Supplied records below:

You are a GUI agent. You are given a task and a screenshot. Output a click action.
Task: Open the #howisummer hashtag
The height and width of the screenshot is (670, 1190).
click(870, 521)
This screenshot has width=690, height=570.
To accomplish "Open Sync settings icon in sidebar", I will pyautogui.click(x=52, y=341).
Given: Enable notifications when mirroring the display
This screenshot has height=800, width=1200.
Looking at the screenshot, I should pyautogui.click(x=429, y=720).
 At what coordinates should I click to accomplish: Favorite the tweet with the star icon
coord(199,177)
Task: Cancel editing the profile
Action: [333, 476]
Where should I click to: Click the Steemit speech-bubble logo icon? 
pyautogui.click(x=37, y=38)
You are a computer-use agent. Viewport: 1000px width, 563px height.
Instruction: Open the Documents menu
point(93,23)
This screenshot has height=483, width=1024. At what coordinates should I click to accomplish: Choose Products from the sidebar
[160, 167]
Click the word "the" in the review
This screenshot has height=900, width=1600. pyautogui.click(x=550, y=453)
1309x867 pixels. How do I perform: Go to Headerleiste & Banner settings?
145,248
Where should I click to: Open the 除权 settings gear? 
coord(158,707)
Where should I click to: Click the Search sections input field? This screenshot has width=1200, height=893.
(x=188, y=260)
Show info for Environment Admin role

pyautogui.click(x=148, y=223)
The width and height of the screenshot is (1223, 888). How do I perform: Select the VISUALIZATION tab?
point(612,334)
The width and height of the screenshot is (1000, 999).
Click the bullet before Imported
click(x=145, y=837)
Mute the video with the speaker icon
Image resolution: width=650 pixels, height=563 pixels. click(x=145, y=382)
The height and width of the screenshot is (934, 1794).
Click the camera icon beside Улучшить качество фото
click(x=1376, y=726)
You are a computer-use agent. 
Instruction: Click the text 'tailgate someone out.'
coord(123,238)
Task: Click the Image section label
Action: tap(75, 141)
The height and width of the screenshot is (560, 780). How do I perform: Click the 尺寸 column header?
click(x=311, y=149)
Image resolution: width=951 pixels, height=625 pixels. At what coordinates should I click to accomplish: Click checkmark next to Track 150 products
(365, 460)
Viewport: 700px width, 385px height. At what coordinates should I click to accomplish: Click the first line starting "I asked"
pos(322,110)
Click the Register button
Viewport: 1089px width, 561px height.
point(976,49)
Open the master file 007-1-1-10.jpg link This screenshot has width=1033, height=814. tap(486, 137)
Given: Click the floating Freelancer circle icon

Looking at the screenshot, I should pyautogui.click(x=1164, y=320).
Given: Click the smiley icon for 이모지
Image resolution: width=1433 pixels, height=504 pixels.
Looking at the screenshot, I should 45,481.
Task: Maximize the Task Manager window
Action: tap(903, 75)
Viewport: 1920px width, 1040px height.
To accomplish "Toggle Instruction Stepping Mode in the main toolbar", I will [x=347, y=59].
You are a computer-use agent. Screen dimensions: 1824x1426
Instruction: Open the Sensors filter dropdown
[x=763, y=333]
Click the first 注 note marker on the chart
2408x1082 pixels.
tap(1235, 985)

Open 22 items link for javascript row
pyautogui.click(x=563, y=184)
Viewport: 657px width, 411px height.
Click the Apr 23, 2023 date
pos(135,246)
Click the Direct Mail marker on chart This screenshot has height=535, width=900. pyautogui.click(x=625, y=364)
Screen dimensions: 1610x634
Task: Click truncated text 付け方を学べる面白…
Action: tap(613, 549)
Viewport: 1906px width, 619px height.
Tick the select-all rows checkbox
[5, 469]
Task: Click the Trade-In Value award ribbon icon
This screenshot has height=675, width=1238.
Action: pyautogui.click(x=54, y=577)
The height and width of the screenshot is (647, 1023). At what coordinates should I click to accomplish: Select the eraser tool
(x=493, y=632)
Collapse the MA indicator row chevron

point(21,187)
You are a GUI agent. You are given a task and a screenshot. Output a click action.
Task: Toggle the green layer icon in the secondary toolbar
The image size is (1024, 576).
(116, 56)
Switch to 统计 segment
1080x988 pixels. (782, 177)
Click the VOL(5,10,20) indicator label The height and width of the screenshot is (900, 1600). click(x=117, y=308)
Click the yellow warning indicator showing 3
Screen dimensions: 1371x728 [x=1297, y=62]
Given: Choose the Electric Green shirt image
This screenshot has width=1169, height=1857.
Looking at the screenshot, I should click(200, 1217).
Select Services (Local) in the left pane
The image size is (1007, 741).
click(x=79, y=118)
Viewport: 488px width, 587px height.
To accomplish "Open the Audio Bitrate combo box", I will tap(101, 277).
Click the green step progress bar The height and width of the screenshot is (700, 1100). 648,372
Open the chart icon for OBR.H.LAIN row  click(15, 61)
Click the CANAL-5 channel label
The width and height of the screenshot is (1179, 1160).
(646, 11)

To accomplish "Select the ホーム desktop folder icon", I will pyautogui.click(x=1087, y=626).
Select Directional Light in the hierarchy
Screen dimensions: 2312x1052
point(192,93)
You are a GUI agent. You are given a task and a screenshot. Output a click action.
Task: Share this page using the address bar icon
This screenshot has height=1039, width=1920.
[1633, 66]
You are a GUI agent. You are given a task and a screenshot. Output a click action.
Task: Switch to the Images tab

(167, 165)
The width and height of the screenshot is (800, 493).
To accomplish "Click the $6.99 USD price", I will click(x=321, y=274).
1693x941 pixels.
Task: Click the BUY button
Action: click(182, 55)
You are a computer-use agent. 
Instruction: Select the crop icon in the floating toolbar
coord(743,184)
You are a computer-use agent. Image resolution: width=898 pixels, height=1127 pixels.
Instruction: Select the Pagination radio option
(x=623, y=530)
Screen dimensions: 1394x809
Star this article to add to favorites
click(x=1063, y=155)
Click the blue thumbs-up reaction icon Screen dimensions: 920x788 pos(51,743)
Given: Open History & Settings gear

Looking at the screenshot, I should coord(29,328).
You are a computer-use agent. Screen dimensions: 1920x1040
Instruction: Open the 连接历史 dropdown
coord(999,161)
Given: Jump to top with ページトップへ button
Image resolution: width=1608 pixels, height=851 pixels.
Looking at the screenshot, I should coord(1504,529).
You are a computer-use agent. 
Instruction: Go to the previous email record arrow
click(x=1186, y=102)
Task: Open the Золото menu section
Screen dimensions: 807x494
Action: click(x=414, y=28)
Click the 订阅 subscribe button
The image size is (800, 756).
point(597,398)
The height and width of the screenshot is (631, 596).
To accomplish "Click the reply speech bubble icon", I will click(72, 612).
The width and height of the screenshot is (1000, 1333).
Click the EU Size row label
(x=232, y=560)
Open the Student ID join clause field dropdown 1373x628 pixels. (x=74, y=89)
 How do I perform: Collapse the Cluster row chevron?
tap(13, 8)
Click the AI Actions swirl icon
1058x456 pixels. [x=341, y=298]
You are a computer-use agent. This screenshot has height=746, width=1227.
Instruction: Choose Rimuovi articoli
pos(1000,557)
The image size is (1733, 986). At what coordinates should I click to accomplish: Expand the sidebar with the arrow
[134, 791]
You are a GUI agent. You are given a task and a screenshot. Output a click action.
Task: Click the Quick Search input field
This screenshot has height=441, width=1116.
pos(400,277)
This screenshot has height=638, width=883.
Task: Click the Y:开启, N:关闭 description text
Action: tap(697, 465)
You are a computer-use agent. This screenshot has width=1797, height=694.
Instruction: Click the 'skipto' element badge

End of Supplied records.

Exercise requirements >>
Output the lines from the one with "The image size is (1733, 986)." to the final line of the entries above, exactly as they stand, please, and nothing else.

Solution to this exercise >>
The image size is (1733, 986). At what coordinates should I click to accomplish: Expand the sidebar with the arrow
[134, 791]
You are a GUI agent. You are given a task and a screenshot. Output a click action.
Task: Click the Quick Search input field
This screenshot has height=441, width=1116.
pos(400,277)
This screenshot has height=638, width=883.
Task: Click the Y:开启, N:关闭 description text
Action: tap(697, 465)
You are a computer-use agent. This screenshot has width=1797, height=694.
Instruction: Click the 'skipto' element badge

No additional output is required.